At dinner, Clara and Joe bring their children along. The children are covered in their own excrement and make the room smell, a fact that Clara does little to fix and which angers Peter. Peter and Joe do not get along, and Marian observes them judging each other heavily over the course of the night. Marian feels deeply uncomfortable throughout the night, and after the dinner is over, tells herself that she shouldn’t expect Peter to get along with all of her friends, especially ones from her past.

Ainsley returns from a visit to the prenatal clinic, which had caused her to miss the dinner. Marian finds her crying in her room. Ainsley explains that a psychologist had come to the clinic and lectured the women about the importance of a father in a child’s life. Ainsley is extremely distressed, feeling that she’s made a mistake by deciding to raise her child on her own and mistakenly believing that a mother is all a child needs. Ainsley vows to find a father for her child so that he doesn’t end up psychologically abnormal.


As Marian’s difficulties eating increase, they become another contributing factor to her alienation, which becomes apparent during the office party scene. Marian finds herself not only unable to eat, but disgusted and repelled by the presence of an abundance of food. The food becomes a transcendent force; something that she observes permeating the bodies of the women around her as she observes them and is able to see their “inside and outside.” The food becomes directly connected to the female bodies that she witnesses, bodies that she describes as grotesque and repulsive.

This growing disgust with the female bodies around her, and their consumption, represents Marian’s growing disgust and frustration with her own role as a woman. As she watches the women at the party, she compares them to food, fruits, and vegetables that are “overripe” or beginning to “shrivel.” Marian begins to see women as consumable; the metaphor here implies that women’s bodies are eaten away not just by age, but by the negative views that society holds about aging female bodies. Women exist to become rotten once they lose their sexual appeal; when they are no longer young and sexually desirable, they rot, and are no longer viable for consumption—no longer able to occupy status within society.

Marian, too, sees herself as one of the female bodies that disgust her, and feels “suffocated by femininity,” physically choking at the oppressive expectations that she, as a woman, faces.

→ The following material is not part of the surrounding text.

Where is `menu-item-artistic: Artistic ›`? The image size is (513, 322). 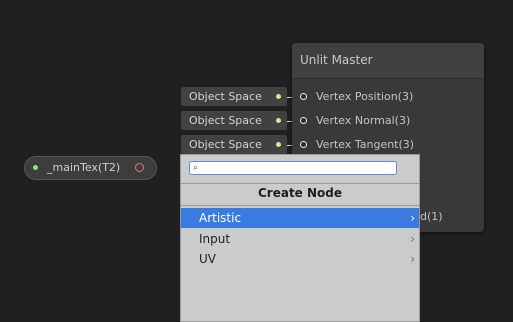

When faced with this overwhelming presence of women—the office party is made up solely of women—she finds herself wanting Peter, who is “solid” and “clear.” Female bodies are unclear and fluid, able to be molded, eaten, and destroyed; male bodies, on the other hand, such as Peter’s, are strong. Strict gender roles are reflected in Marian’s metaphorical perception of the women around her and Peter’s own physical presence.

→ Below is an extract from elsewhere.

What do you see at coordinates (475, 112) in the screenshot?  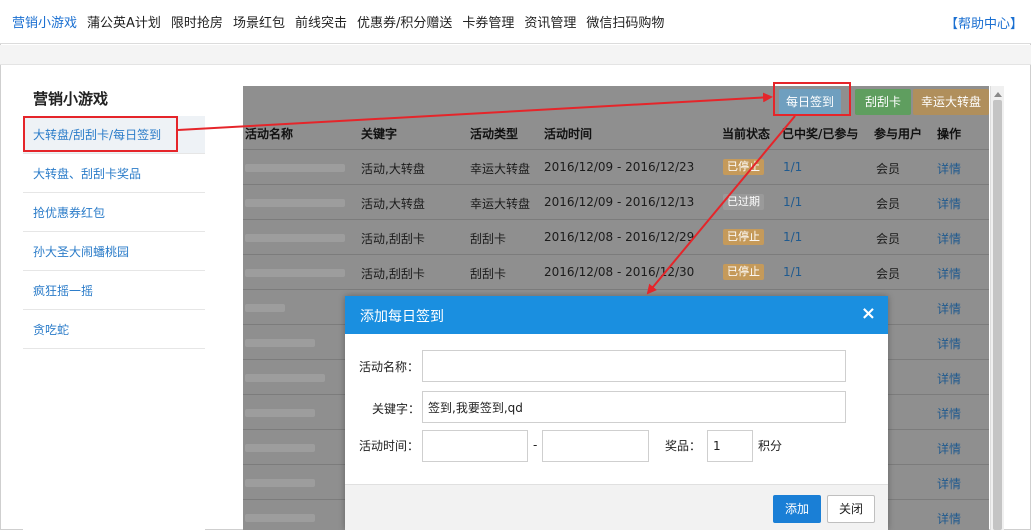 I see `arrow-to-checkin-button` at bounding box center [475, 112].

These chapters also mark a turn in Marian’s relationship with Duncan—a turn that further reflects Marian’s internalized belief in gender roles. When Duncan tells her that he was waiting for her, she feels compelled to abandon him on the bench in the park. She feels repelled by his expression of sentimental feelings and desire. She rejects intimacy and real feelings of affection. Here, too, Marian appears to express an internalized belief that adheres to gender stereotypes. When Duncan tells her he wants her, he strays from the male stereotype that dictates male emotions must be distant, stoic, or silent—a stereotype that Peter, on the other hand, fulfills by being “solid.”

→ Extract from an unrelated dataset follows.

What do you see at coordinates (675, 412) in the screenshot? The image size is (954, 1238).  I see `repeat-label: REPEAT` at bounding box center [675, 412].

Within these chapters, an important reversal occurs in Ainsley. Although she had previously focused on rejecting the expected feminine stereotype of a mother and wife dependent on a man by getting pregnant of her own will and intending to raise a child alone, here she begins to return to a stereotypical female role after learning that her child needs a father to develop properly. Her rejection of the stereotype has tragically reversed, putting her in a compromised position as she must search for a father in order to ensure the healthy development of her future child. This creates an implication that even women who vow to defy gender norms are forced back into them, unable to escape and willingly returning to them in a way that creates a sort of tragicomic irony.